Anything’s possible…
I will leave you with these two quotes that I found on Twitter
The illiterate of the 21st century will not be those who cannot read & write, but those who cannot learn, unlearn, & relearn. Alvin Toffler
Who dares to teach must never cease to learn. John Cotton Dana
What is powerful: Collaboration around the design of the curriculum? Or collaboration around the implementation of curriculum?
I am not trying to dichotomise this concept, but rather look at the individuality of Schools and consider what is the most powerful way for us to collaborate around curriculum.
Let us consider collaboration around curriculum design. Every School is an individual and unique place, based on its own values and beliefs as well as its own paradigms. We all look at this through a different lens. Curriculum design therefore needs to reflect this, while the framework may be shared, the individual school’s curriculum should reflect its values and beliefs and those of its community. This said, when is the right time to design a curriculum framework? Given that age old saying (and possibly another one of those ICT-PD Cluster cliches) ‘you don’t know what you don’t know’, unless we have the grounding in pedagogy, purpose, understanding of our learners and their paradigms (which can be argued as part of curriculum design anyway)… then the change brought on by this ‘fast-tracked’ approach and development will not be as significant as we hope – or it will be the ‘first order’ change, which is fine… but not really the change we hope to implement. So would it be best to start looking at curriculum design once we (our teachers and communities inclusive) have a better understanding of 21st century learning and can have wider and greater involvement and sharing of this process? This gives rise to another concern chipping away in the back of my mind… if a select group designs and asks for this to be implemented, what are the chances that we are going to see quality changes at the classroom level? Are we in danger of having a 21st century framework that will be implemented the 20th century way? Collaboration around curriculum design must therefore be inclusive as well as based on sound understandings of pedagogy, purpose, and understanding of our learners and their paradigms. Learning and curriculum is too complex and dynamic to fit into a nice neat box in a ‘cut and paste’ fashion.

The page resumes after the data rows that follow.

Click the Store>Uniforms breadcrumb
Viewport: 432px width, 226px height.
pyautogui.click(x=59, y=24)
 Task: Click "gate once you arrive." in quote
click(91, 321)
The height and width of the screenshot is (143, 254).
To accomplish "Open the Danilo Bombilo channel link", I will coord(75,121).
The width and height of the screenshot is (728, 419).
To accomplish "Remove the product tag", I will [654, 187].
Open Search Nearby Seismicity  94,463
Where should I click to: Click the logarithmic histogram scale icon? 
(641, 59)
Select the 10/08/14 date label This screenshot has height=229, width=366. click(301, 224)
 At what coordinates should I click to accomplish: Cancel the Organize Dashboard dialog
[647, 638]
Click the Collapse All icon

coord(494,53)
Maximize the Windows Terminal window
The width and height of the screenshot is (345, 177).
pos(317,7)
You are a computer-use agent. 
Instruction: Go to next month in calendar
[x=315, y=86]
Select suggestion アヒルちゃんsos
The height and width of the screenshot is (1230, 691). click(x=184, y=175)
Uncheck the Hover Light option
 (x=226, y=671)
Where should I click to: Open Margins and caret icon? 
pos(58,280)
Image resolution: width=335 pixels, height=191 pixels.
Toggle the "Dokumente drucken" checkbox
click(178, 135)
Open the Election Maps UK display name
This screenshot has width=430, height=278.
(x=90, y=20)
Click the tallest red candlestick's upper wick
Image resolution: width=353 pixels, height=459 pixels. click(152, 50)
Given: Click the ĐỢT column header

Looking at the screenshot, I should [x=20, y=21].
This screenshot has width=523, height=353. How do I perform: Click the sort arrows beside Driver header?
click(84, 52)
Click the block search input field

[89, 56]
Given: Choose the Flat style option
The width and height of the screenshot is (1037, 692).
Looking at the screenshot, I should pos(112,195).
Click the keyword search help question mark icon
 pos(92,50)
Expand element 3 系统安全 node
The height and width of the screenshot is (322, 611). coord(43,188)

The second part of the question is also highly relevant. For 21st century curriculum, it is fine for different schools to have different curriculum design (in fact as I argue above, this should be encouraged), but the power in curriculum collaboration is in the shared implementation and exploration of learning with the curriculum. This can look so different and be so powerful, especially with the tools available to us now with ICT. The point here is that, while framework and design can look different to every school, implementation and exploration can be collaborative, dynamic and synergistic (creative collaboration) meaning that we are working together on the stuff that matters… learning.